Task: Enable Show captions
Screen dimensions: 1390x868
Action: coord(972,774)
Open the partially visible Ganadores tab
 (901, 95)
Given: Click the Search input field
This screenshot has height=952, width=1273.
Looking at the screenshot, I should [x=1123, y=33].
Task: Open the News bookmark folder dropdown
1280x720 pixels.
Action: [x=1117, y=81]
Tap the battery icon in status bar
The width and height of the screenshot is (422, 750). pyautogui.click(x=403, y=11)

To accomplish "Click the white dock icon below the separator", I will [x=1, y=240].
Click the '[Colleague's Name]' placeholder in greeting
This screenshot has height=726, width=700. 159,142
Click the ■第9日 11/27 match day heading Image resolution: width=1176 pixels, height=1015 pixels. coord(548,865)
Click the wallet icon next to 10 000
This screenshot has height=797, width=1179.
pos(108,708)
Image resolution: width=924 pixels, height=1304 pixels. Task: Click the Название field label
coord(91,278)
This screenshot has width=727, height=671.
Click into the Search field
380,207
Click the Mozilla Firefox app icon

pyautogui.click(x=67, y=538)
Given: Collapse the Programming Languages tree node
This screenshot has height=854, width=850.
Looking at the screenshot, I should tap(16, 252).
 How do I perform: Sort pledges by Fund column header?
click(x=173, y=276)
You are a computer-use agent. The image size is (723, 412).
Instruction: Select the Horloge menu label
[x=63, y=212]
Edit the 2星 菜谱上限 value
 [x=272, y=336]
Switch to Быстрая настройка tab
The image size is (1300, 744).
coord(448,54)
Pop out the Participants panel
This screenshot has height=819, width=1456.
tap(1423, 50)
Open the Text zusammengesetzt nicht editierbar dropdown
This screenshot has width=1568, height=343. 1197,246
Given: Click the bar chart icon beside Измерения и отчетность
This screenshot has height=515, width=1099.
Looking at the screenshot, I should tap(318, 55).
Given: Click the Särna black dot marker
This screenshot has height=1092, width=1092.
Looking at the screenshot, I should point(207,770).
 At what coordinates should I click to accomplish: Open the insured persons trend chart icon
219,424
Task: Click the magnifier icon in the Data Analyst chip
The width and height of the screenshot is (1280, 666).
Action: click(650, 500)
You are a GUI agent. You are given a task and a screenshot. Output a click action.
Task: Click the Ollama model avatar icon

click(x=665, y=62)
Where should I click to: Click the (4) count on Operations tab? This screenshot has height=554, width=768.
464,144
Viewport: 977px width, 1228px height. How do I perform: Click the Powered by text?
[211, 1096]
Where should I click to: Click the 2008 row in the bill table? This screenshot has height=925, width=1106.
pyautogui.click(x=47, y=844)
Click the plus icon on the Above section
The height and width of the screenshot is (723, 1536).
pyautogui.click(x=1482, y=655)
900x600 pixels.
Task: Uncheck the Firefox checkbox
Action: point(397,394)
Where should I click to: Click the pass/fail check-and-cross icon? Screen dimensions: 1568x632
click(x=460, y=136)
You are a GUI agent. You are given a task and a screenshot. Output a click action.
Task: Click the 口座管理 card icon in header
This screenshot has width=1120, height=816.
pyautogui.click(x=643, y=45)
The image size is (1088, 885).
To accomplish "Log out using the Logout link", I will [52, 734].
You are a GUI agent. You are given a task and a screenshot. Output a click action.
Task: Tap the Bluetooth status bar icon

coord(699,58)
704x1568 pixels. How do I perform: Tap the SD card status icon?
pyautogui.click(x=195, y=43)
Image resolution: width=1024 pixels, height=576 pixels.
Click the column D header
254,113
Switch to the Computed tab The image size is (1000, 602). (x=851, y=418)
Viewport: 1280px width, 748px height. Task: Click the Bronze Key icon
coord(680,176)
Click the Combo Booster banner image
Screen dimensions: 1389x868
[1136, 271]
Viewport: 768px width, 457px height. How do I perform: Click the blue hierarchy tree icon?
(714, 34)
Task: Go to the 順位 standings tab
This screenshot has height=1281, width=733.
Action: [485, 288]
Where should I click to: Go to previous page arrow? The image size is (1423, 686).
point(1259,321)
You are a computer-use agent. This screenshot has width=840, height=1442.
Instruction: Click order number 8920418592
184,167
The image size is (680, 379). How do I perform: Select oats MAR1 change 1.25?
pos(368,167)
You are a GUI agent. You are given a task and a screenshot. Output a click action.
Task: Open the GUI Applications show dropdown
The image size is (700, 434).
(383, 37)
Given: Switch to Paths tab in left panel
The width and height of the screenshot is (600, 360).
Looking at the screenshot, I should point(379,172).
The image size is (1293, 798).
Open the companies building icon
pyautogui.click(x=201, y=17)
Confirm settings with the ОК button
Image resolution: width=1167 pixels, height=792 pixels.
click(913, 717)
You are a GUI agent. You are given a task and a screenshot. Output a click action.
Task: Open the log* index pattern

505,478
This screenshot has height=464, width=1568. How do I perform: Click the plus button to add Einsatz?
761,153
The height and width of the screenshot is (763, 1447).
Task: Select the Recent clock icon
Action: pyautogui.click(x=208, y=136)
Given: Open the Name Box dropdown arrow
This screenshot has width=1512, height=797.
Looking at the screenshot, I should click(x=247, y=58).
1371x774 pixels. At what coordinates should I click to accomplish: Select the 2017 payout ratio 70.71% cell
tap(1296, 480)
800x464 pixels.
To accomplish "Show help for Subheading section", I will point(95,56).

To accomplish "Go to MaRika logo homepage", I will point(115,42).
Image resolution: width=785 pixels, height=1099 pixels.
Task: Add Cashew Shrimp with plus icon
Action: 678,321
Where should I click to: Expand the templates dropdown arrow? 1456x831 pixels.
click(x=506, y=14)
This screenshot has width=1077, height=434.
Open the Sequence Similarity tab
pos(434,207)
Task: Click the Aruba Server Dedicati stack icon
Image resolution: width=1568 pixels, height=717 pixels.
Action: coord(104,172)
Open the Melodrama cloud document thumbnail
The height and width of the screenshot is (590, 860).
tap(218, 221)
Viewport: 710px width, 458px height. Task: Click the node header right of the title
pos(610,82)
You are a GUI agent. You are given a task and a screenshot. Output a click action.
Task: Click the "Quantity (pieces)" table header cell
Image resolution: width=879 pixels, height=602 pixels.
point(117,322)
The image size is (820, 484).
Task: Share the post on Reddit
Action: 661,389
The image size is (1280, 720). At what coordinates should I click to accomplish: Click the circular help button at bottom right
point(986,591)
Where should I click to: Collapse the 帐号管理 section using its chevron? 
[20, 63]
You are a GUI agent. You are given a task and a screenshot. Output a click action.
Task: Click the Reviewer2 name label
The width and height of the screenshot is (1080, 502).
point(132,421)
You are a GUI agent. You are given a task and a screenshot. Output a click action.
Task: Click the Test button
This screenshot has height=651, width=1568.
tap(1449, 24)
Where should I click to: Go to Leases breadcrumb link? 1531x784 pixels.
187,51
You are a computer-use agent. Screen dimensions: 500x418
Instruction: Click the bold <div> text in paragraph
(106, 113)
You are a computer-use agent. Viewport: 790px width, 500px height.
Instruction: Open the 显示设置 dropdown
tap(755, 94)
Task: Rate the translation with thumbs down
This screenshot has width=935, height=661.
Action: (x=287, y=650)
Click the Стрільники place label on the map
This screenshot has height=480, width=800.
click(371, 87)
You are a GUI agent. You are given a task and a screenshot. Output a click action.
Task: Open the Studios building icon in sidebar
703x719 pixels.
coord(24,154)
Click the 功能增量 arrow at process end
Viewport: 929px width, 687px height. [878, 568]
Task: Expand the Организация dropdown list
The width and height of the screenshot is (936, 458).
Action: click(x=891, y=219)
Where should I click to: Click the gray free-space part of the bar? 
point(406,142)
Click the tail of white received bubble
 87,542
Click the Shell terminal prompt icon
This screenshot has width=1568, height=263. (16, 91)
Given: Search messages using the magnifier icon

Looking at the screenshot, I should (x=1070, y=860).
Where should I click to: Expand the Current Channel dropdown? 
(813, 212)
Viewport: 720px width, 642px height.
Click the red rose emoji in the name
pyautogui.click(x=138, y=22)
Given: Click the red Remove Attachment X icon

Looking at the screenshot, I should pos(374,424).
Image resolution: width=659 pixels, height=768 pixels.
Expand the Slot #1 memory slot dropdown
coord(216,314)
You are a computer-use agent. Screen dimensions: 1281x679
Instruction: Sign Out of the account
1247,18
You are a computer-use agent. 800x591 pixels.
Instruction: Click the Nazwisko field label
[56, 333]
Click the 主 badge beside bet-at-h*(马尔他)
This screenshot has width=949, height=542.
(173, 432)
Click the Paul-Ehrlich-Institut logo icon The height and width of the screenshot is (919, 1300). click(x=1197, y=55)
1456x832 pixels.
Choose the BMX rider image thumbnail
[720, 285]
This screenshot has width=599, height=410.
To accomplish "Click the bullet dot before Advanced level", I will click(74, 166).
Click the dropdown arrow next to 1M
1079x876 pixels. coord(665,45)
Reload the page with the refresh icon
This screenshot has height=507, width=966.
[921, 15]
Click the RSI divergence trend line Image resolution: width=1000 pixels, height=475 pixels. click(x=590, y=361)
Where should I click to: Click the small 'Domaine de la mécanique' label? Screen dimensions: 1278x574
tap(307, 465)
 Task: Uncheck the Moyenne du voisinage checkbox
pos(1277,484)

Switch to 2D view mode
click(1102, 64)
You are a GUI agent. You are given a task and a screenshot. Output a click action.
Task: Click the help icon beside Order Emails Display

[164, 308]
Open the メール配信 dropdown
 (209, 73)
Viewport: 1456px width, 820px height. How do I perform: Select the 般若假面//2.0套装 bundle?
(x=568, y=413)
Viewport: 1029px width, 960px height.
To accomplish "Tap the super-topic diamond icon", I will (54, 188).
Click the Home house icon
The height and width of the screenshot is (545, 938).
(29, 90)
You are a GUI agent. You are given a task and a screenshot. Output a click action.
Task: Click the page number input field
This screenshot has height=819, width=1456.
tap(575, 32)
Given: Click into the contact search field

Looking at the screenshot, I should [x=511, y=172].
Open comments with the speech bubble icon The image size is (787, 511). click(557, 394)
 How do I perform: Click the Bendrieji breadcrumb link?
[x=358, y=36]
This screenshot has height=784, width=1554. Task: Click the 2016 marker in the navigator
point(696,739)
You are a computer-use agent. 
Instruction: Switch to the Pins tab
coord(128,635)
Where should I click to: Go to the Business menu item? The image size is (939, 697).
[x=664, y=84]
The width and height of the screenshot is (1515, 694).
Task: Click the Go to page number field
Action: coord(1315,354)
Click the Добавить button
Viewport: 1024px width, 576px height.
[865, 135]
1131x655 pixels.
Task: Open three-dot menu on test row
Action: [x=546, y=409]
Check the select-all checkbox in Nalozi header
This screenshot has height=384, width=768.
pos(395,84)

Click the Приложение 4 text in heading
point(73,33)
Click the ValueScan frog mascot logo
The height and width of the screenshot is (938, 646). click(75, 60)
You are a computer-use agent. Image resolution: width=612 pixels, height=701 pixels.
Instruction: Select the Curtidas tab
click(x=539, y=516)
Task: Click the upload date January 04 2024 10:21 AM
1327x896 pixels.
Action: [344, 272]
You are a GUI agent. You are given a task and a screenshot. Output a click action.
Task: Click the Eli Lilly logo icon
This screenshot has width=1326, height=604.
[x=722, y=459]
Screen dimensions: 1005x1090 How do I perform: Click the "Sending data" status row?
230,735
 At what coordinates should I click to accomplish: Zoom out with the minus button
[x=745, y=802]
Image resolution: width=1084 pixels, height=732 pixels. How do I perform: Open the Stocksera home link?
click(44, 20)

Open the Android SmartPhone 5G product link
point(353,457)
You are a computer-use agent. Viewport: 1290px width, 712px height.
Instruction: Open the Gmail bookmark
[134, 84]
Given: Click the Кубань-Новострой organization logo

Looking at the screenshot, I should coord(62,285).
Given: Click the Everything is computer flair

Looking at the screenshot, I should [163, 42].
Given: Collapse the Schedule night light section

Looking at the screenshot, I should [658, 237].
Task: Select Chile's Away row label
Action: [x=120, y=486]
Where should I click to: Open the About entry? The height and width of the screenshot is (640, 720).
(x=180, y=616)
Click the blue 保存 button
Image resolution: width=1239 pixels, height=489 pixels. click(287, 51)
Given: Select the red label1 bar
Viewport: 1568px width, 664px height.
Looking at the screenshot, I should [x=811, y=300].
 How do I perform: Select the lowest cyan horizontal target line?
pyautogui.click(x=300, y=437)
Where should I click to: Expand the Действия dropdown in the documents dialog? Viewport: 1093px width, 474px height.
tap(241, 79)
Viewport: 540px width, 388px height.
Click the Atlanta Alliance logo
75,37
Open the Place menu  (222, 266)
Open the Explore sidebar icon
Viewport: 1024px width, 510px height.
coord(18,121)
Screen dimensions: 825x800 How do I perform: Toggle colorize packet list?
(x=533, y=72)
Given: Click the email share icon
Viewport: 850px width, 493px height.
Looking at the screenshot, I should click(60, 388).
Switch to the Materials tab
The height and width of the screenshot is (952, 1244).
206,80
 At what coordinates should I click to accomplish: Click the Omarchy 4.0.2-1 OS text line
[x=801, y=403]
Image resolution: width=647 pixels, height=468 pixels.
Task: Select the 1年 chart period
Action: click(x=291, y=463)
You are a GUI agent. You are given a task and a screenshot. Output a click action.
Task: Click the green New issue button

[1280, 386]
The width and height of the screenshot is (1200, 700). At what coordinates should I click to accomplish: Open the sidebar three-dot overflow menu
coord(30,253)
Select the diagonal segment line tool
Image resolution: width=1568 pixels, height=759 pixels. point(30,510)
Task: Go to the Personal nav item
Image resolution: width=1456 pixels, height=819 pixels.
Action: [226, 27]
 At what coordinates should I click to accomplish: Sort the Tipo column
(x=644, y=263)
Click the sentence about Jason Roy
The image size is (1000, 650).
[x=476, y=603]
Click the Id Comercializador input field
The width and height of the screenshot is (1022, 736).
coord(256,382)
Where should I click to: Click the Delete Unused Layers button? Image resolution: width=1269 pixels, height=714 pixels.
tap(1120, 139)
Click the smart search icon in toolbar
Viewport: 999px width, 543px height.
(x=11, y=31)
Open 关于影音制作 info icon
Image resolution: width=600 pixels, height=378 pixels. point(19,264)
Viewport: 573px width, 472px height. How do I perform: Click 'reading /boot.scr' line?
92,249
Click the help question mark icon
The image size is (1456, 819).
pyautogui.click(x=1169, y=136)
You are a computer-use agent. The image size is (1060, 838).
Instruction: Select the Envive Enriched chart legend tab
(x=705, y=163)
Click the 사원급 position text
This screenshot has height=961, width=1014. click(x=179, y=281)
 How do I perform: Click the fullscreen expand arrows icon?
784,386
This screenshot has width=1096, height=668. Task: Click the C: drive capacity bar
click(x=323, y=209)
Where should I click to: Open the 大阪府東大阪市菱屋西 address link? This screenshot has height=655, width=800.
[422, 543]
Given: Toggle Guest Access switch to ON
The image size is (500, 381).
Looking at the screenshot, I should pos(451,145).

════

[Your instructions]: Using the entries above, give back exactly the line containing "Screen dimensions: 1390x868", the line containing "You are a computer-use agent. The image size is (723, 412).", and every line between them, and nothing else.

[Solution to the problem]:
Screen dimensions: 1390x868
Action: coord(972,774)
Open the partially visible Ganadores tab
 (901, 95)
Given: Click the Search input field
This screenshot has height=952, width=1273.
Looking at the screenshot, I should [x=1123, y=33].
Task: Open the News bookmark folder dropdown
1280x720 pixels.
Action: [x=1117, y=81]
Tap the battery icon in status bar
The width and height of the screenshot is (422, 750). pyautogui.click(x=403, y=11)

To accomplish "Click the white dock icon below the separator", I will [x=1, y=240].
Click the '[Colleague's Name]' placeholder in greeting
This screenshot has height=726, width=700. 159,142
Click the ■第9日 11/27 match day heading Image resolution: width=1176 pixels, height=1015 pixels. coord(548,865)
Click the wallet icon next to 10 000
This screenshot has height=797, width=1179.
pos(108,708)
Image resolution: width=924 pixels, height=1304 pixels. Task: Click the Название field label
coord(91,278)
This screenshot has width=727, height=671.
Click into the Search field
380,207
Click the Mozilla Firefox app icon

pyautogui.click(x=67, y=538)
Given: Collapse the Programming Languages tree node
This screenshot has height=854, width=850.
Looking at the screenshot, I should tap(16, 252).
 How do I perform: Sort pledges by Fund column header?
click(x=173, y=276)
You are a computer-use agent. The image size is (723, 412).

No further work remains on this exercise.